2

I was wondering if I can print out a string with Japanese characters. I stopped a mini-project that was, at first, out of my league. But as my skills and curiosity of high-level languages improved, I stumbled across my old project. But even with breaks from coding, I still wondered if it was possible. This isn't my project by any stretch (in fact, if the example given is non-applicable to programming, I'll feel stupid for the mere attempt.)

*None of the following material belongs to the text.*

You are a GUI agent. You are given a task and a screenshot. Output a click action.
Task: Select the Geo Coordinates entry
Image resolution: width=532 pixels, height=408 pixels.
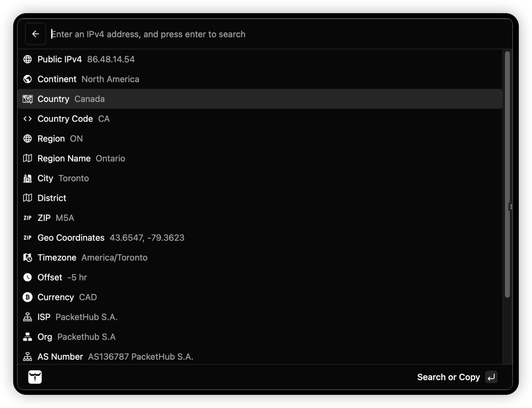256,238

public static void main(String[] args) {
    // TODO code application logic here
    //Example:
    System.out.println("Input English String Here... ");
    Scanner english = new Scanner(System.in);
    String English = english.next();
    System.out.println("今、漢字に入ります。 ");
    Scanner japanese = new Scanner(System.in);
    String Japanese = japanese.next();
    System.out.println("Did it work...? ");
    System.out.println(English);
    System.out.println(Japanese);
}

run:

Input English String Here...
Good
今、漢字に入ります。
いい
Did it work...? 
Good
??

I expect to see いい on the last line of output.

user2864740
  • 60,010
  • 15
  • 145
  • 220
user130110
  • 55
  • 6
  • Probably a console problem. What are you running it in? The Windows Command Prompt is utterly broken at Unicode for any app (including Java) not exclusively using the Win32-specific APIs. – bobince May 13 '14 at 10:17

3 Answers3

3

The most likely explanation for getting ?? instead of いい is that there is a mismatch between the character encoding that is being delivered by your computer's input system, and the default Java character encoding determined by the JVM.

Assuming that the input is UTF-8 encoded, then a more reliable way to configure the scanner is new Scanner(System.in, "UTF-8").

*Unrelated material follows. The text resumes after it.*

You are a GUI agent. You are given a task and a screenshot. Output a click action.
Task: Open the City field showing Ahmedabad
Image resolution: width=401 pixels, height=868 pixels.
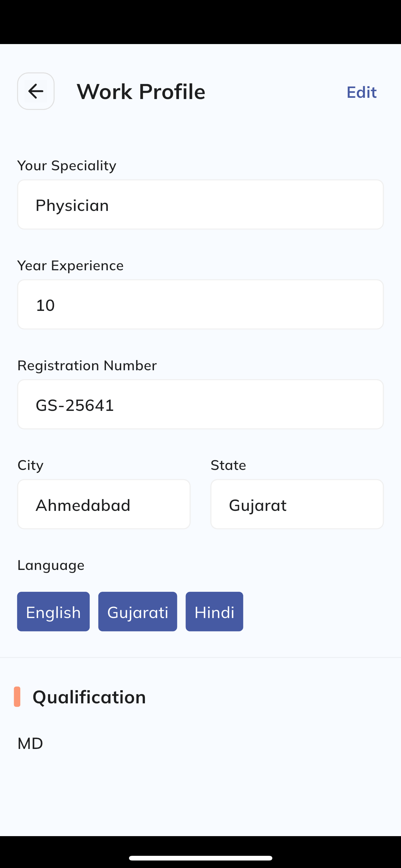pos(104,504)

Also note that it is not necessary to create multiple scanner objects. You can ... and should ... create one and reuse it. It probably will not matter if the input is genuinely interactive, but if there is any possibility that input could be piped to the program, you could find that the first Scanner gobbles up input that should go to the second Scanner.

Stephen C
  • 698,415
  • 94
  • 811
  • 1,216
  • Thank you for your input. To be honest, I don't know why I inserted two Scanners, I don't do that normally. The problem still exist with two question marks. I'm using the IDE "NetBeans 8.0" now. When I started my project months ago, I was using Eclipse Juno. In Eclipse, I used UTF-8. However, it seemed to call different characters like an alpha and lambda (or something like that). – user130110 May 13 '14 at 03:40
2

If you are using eclipse you can change the default character encoding under run->run configurations -> common.

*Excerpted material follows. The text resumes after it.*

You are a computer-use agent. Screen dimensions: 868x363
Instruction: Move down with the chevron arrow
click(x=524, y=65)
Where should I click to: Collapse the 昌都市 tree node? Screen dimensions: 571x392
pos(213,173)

Also it would be better to use Scanner(System.in,StandardCharsets.UTF_8.displayName()) instead of a hard coding a string value.

Here is a link to another topic about the changing the default encoding for net beans: How to change file encoding in NetBeans?

Community
  • 1
  • 1
user3624390
  • 134
  • 10
-1

Support for Japanese in fonts is spotty, and different between AWT and Swing components. Those funny blobs probably mean you are using a font/component combination that doesn't have japanese glyphs.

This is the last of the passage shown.